* [PATCH net-next v1] ipv4: hold a consistent view of rt->dst.dev under RCU
@ 2026-06-30 9:42 xuanqiang.luo
2026-07-01 3:16 ` [PATCH net-next v2] " xuanqiang.luo
0 siblings, 1 reply; 3+ messages in thread
From: xuanqiang.luo @ 2026-06-30 9:42 UTC (permalink / raw)
To: David S . Miller, Eric Dumazet, Jakub Kicinski, Paolo Abeni,
David Ahern, Ido Schimmel
Cc: Simon Horman, Kuniyuki Iwashima, netdev, linux-kernel,
Xuanqiang Luo
From: Xuanqiang Luo <luoxuanqiang@kylinos.cn>
rt_flush_dev() walks the per-CPU uncached route list and rewrites
rt->dst.dev in-place to blackhole_netdev under spin_lock_bh().
This lock does not exclude RCU readers, which may load rt->dst.dev
multiple times within a single rcu_read_lock() region.
ip_rt_send_redirect() is a typical example: it reads rt->dst.dev
three times to obtain in_dev, the L3 master ifindex, and net.
A concurrent device unregistration can repoint rt->dst.dev to
blackhole_netdev between those reads, making the reader combine
state from two different net_devices — for instance, an in_dev
from the real device but a netns and peer lookup from the blackhole
device, causing ICMP redirects to be issued against the wrong
namespace. ip_rt_get_source() has the same problem: it reads
rt->dst.dev four times to obtain the output ifindex, the netns,
and the source address, so a concurrent flush can cause the source
selection to mix state from different devices.

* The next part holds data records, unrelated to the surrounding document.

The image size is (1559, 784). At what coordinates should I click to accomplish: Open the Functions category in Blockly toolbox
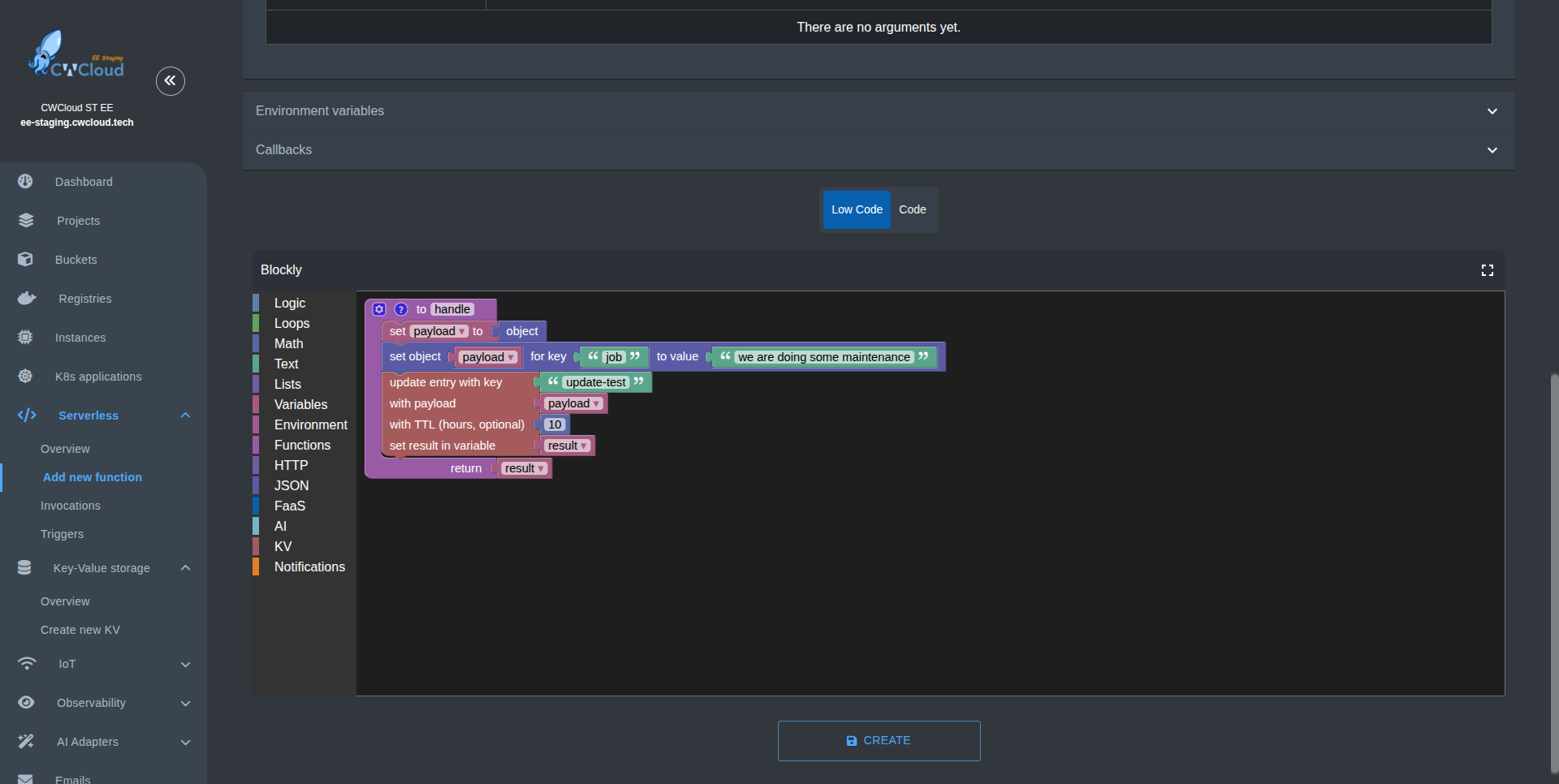pyautogui.click(x=302, y=445)
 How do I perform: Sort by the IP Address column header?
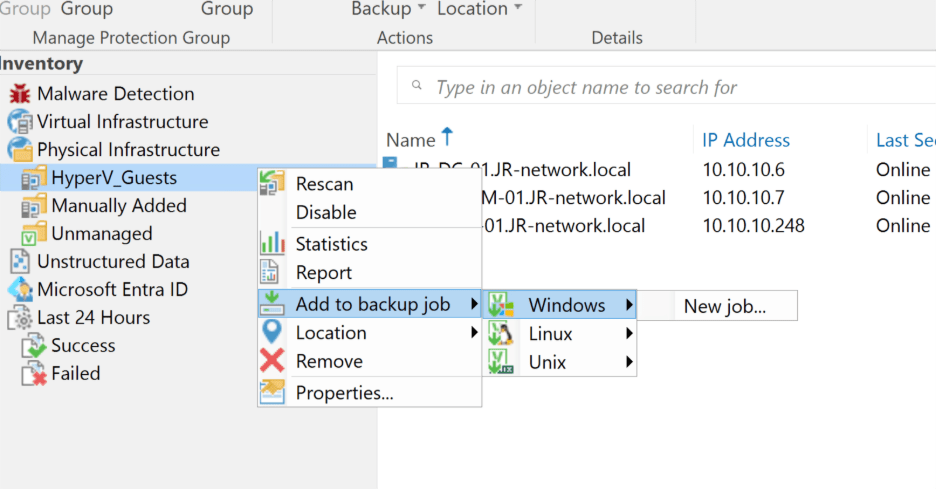coord(745,141)

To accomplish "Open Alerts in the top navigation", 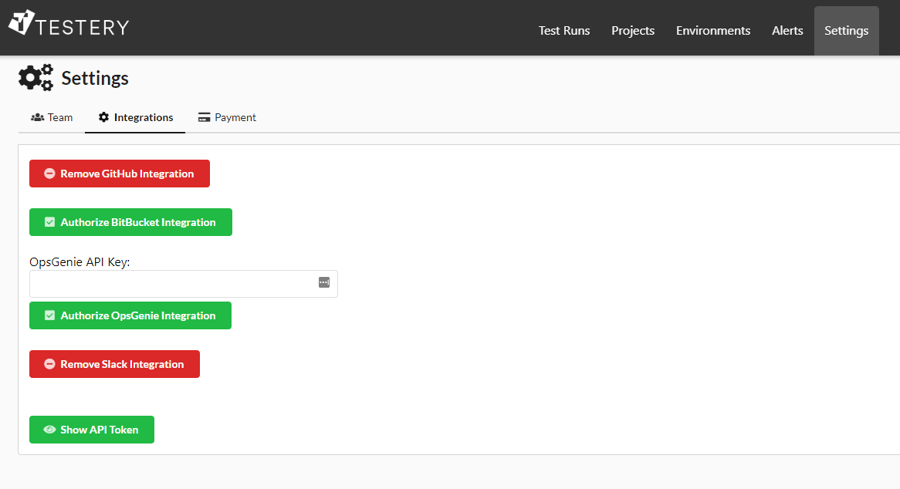I will [787, 30].
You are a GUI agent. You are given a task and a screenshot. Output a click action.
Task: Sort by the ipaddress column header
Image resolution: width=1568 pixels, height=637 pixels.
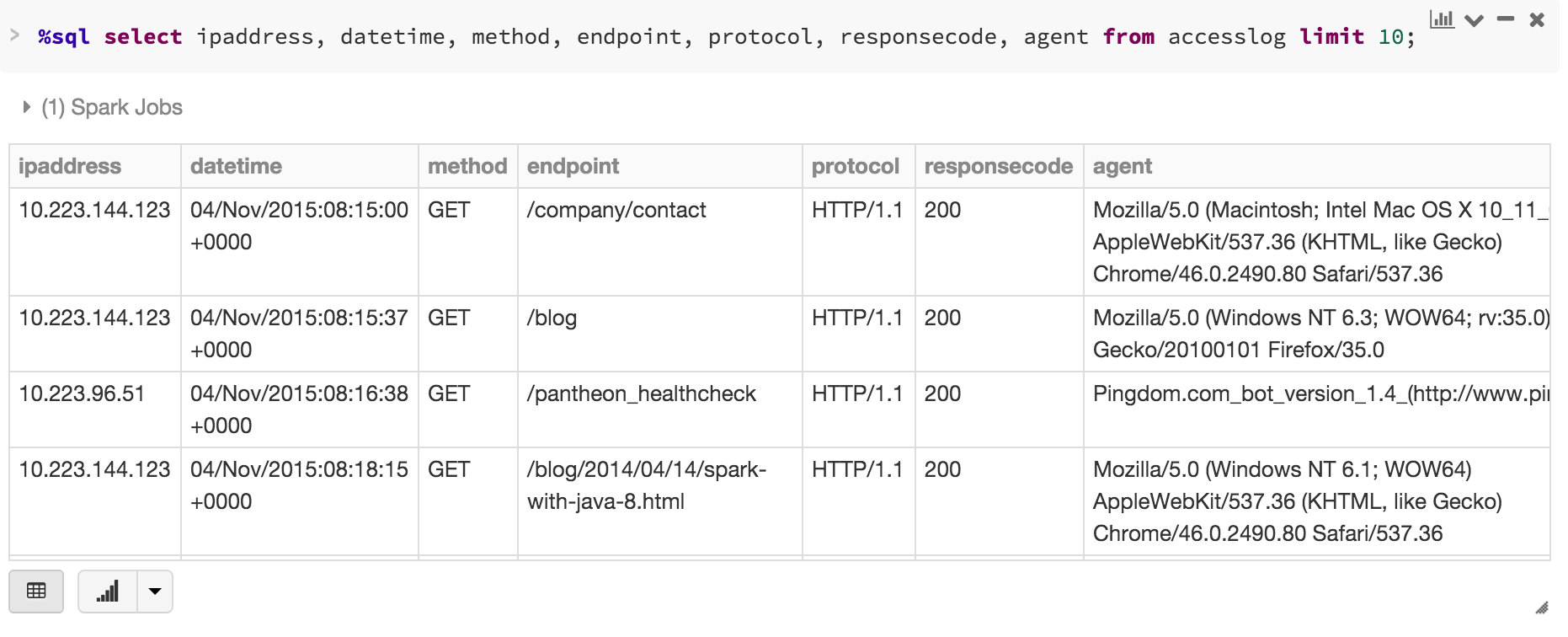70,166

Take a single READ_ONCE() snapshot of rt->dst.dev at the start of
each affected RCU reader and use that snapshot throughout, so
concurrent flushes cannot cause mid-function inconsistency.

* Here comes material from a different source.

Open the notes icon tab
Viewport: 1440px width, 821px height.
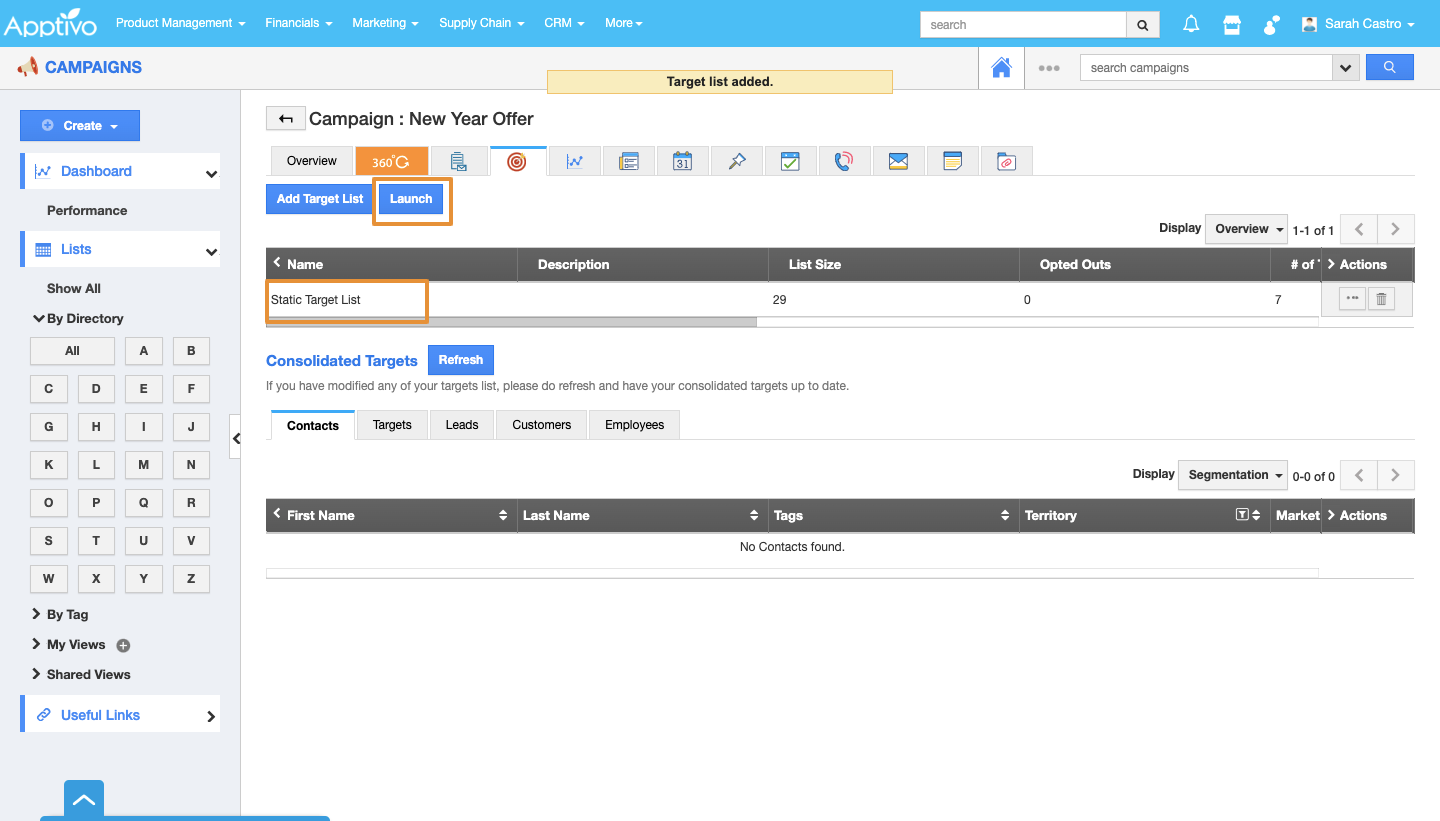952,161
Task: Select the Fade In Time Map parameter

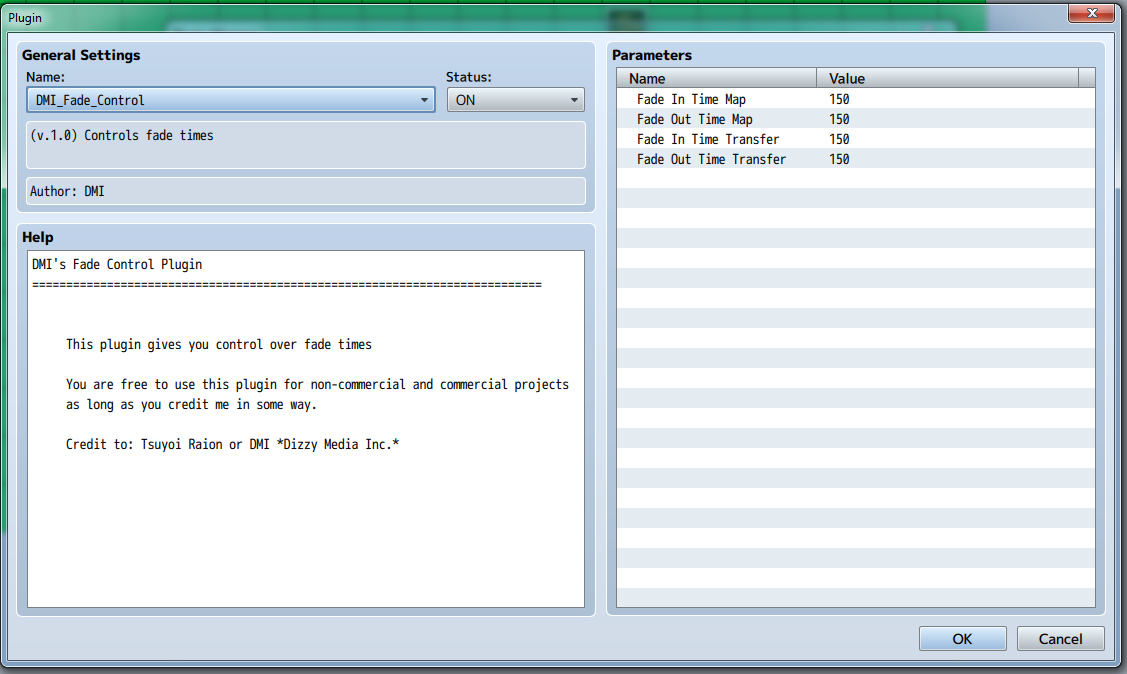Action: pyautogui.click(x=691, y=99)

Publish the in-place write in rt_flush_dev() with WRITE_ONCE() to
pair with the readers.
Fixes: caacf05e5ad1a ("ipv4: Properly purge netdev references on uncached routes.")
Signed-off-by: Xuanqiang Luo <luoxuanqiang@kylinos.cn>
---
net/ipv4/route.c | 29 +++++++++++++++++------------
1 file changed, 17 insertions(+), 12 deletions(-)

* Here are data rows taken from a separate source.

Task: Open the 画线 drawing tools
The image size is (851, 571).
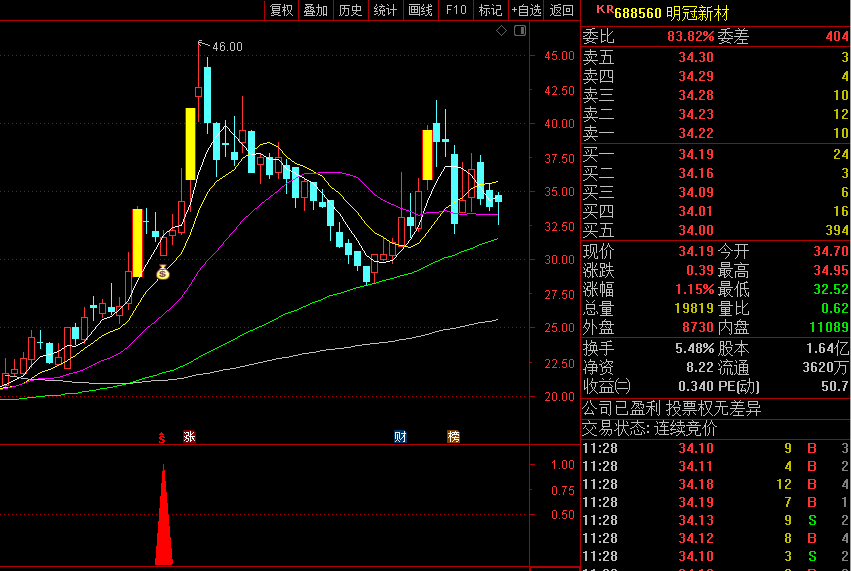Action: point(420,10)
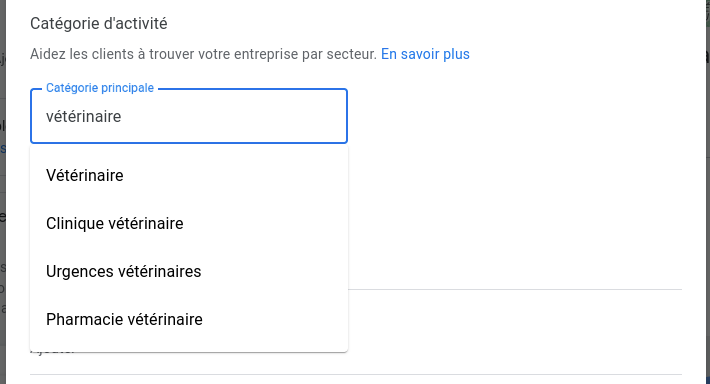This screenshot has height=384, width=710.
Task: Focus the Catégorie principale input field
Action: tap(189, 116)
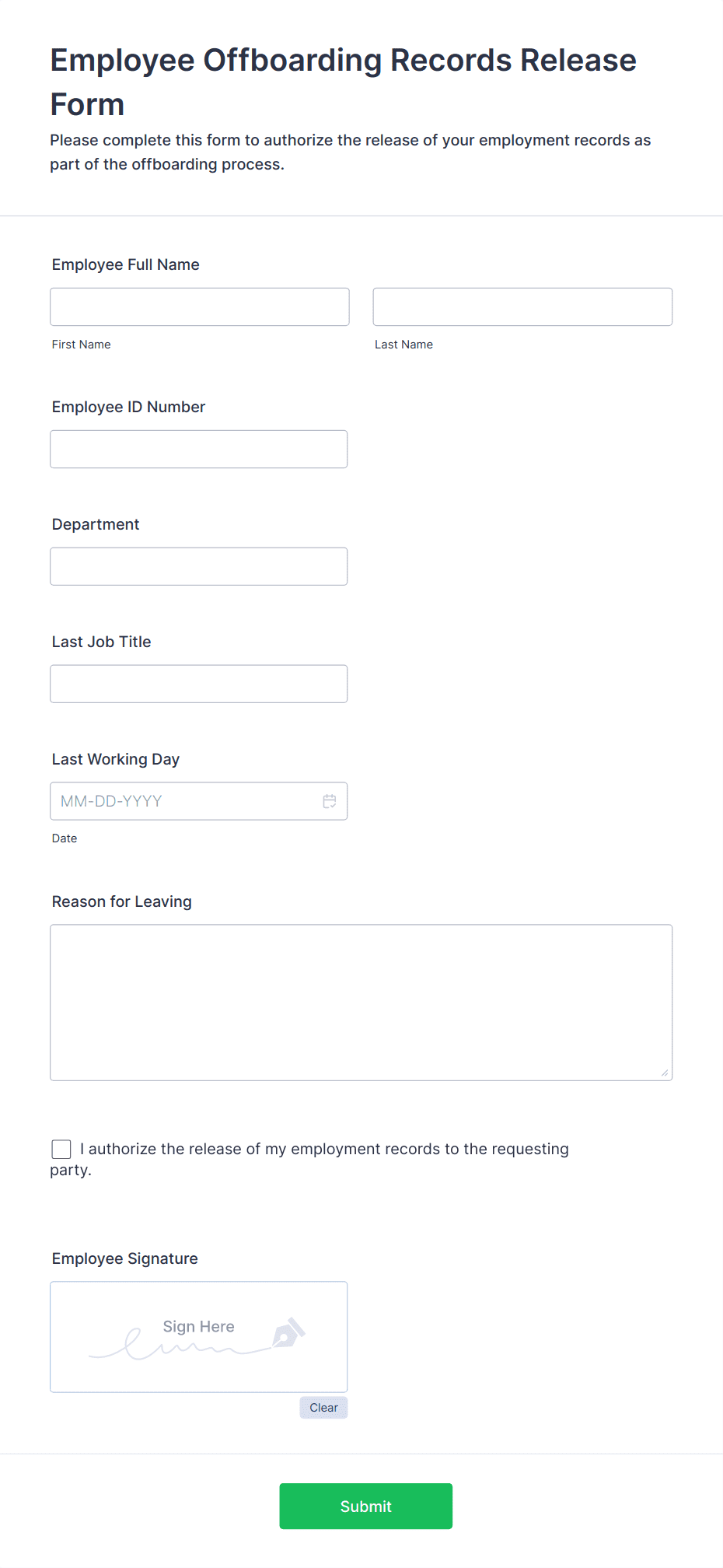Click the Employee Full Name label

(126, 264)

diff --git a/net/ipv4/route.c b/net/ipv4/route.c
index 3f3de5164d6e5..e14325c4929ab 100644
--- a/net/ipv4/route.c
+++ b/net/ipv4/route.c
@@ -873,6 +873,7 @@ static void ipv4_negative_advice(struct sock *sk,
void ip_rt_send_redirect(struct sk_buff *skb)
{
struct rtable *rt = skb_rtable(skb);
+ struct net_device *dev;
struct in_device *in_dev;
struct inet_peer *peer;
struct net *net;
@@ -880,15 +881,16 @@ void ip_rt_send_redirect(struct sk_buff *skb)
int vif;
rcu_read_lock();
- in_dev = __in_dev_get_rcu(rt->dst.dev);
+ dev = READ_ONCE(rt->dst.dev);
+ in_dev = __in_dev_get_rcu(dev);
if (!in_dev || !IN_DEV_TX_REDIRECTS(in_dev)) {
rcu_read_unlock();
return;
}
log_martians = IN_DEV_LOG_MARTIANS(in_dev);
- vif = l3mdev_master_ifindex_rcu(rt->dst.dev);
+ vif = l3mdev_master_ifindex_rcu(dev);
- net = dev_net(rt->dst.dev);
+ net = dev_net(dev);
peer = inet_getpeer_v4(net->ipv4.peers, ip_hdr(skb)->saddr, vif);
if (!peer) {
rcu_read_unlock();
@@ -1287,29 +1289,32 @@ void ip_rt_get_source(u8 *addr, struct sk_buff *skb, struct rtable *rt)
{
__be32 src;
- if (rt_is_output_route(rt))
+ rcu_read_lock();
+ if (rt_is_output_route(rt)) {
src = ip_hdr(skb)->saddr;
- else {
+ } else {
struct fib_result res;
struct iphdr *iph = ip_hdr(skb);
+ struct net_device *dev = READ_ONCE(rt->dst.dev);
+ struct net *net = dev_net(dev);
struct flowi4 fl4 = {
.daddr = iph->daddr,
.saddr = iph->saddr,
.flowi4_dscp = ip4h_dscp(iph),
- .flowi4_oif = rt->dst.dev->ifindex,
+ .flowi4_oif = dev->ifindex,
.flowi4_iif = skb->dev->ifindex,
.flowi4_mark = skb->mark,
};
- rcu_read_lock();
- if (fib_lookup(dev_net(rt->dst.dev), &fl4, &res, 0) == 0)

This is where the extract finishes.